22:00. Confirmo la exactitud de la traducción que he hecho por la mañana con el seminarista Ibrahim, otro mensajero de Dios.

 

 

29 de noviembre 

 

09:00. Desayuno: té y cigarrillo.

13:30. Entrevista al desplazado que vive en la parte de atrás.

16:00. Ida a Deir Atiyah (carretera de Homs). El coro juvenil de una iglesia ortodoxa es una tristeza. Desfiguran la música. Tendré que recurrir a la música grabada.

 

Cenamos pizza con los curas y el chófer.

 

20:20. Monasterio. Partida a Alepo mañana (08:00). Hay horas cruciales que nunca llegan…

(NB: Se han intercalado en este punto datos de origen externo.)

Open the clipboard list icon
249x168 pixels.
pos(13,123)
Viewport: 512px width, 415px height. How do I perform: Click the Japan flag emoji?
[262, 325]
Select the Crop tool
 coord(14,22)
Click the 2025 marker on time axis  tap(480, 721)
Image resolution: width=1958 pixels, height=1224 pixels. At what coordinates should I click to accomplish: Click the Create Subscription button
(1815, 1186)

22:15. Ida aplazada sin razón, sin remisión. Es una vileza. Necesito un lenitivo para aliviar la indignación. Tiago está hablando con su familia. Yo no llamo nunca. No es necesario. Así, nadie se ofende. Nadie espera una llamada que, a veces, resulta imposible. No news, good news!

 

 

30 de noviembre 

 

09:38. La monja francesa Claire Marie viene a hablar conmigo.

 

—Ayer me olvidé de decirle que lo que hay que ofrecer para poder filmar la guerra son tres mil euros.

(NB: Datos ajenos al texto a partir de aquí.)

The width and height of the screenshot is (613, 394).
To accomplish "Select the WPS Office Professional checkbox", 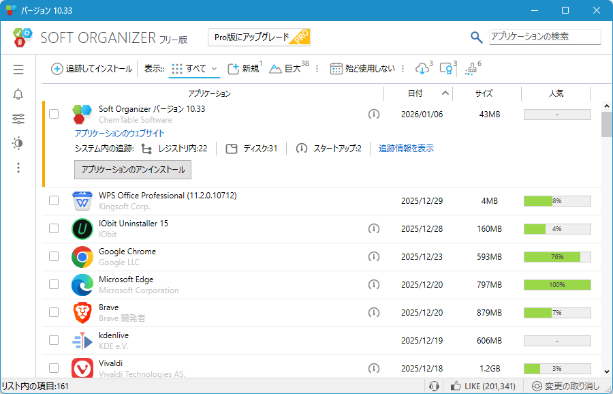I will 54,200.
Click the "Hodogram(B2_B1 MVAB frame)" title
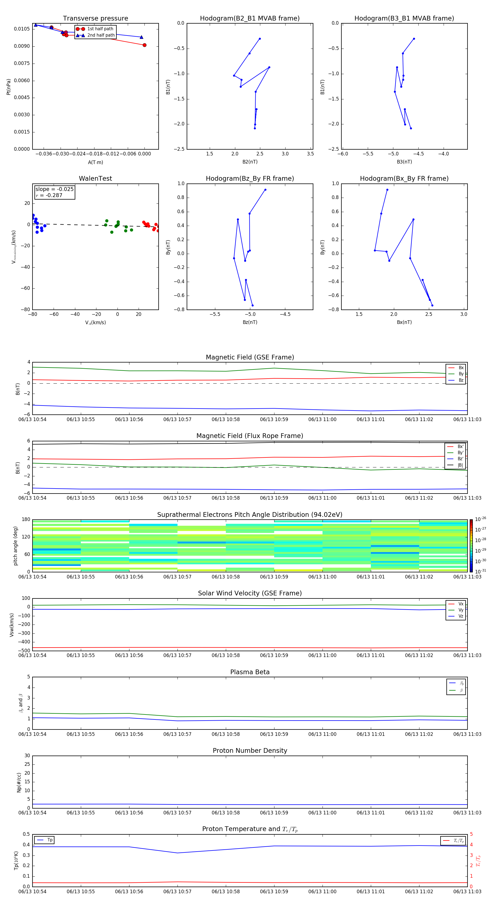 coord(250,18)
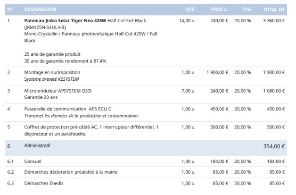Click the Passerelle de communication APS ECU C line
Screen dimensions: 296x195
coord(67,109)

—¡Qué pena que no me lo dijera ayer! No me adhiero a sistemas de ese tipo. Nunca he pagado y no voy a empezar ahora a pagar entrevistas o a filmar por más providenciales que sean –respondo.

 

Decidimos que se ha acabo. Pretendo regresar a Beirut lo más pronto posible.

 

10:06. Me llaman para tener una nueva conversación con la Madre Superiora. Podremos irnos media hora después.

17:30. Cinco horas después seguimos esperando el transporte.

 

—Rui, hay que hacer cuentas antes de que os vayáis… –me anuncia la religiosa.

 

Me presenta una factura manuscita con el sello del monasterio: cuatro mil y pico euros. Doy un salto. Hechas las cuentas, solo en transporte han sido tres mil. Cada kilómetro lo cobran a tres euros.

 

—¡Me parece excesivo! Siria es un país pobre con combustible barato…

 

Me escucha profundamente molesta. El cristianismo, por lo visto, sigue si dar paz en algunas conciencias más sinceras…

 

—Yo no lo decido. Tengo que hablar con la Madre…

—Hable.

 

Deambulo por el monasterio soñando con los misioneros combonianos que son lo opuesto a esta gente. Pasados unos minutos, la monja me dice que solo tengo que pagar unos mil y poco euros. Nos ahorramos tres mil, la cantidad exacta del regalo por filmar la guerra. Es, obviamente, una coincidencia…

 

14:19. Abandonamos Al Qara. Necesitaremos cinco vehículos y siete largas horas hasta poder llegar a Beirut con el equipamiento.

 

 

Epílogo

 

Mi cabeza pesa, ahora, como el plomo cuando la poso en el teclado, deslustrado por las dolorosas historias de los demás y por mi conciencia aturdida por la impotencia.

 

Siria es una tragedia inquietante y de veras absurda. Una más. Y el sufrimiento de ese pueblo admirable no se puede reducir a palabras.

 

Esperar es necesario. Y la última jugada pertenece a los sirios anónimos y valientes que todavía sueñan con otro destino que cumplir contra todo y contra todos. Por detrás de cada resistencia tiene que haber algo… Inch’allah… Ojalá…

 

No contéis conmigo para ir a más guerras.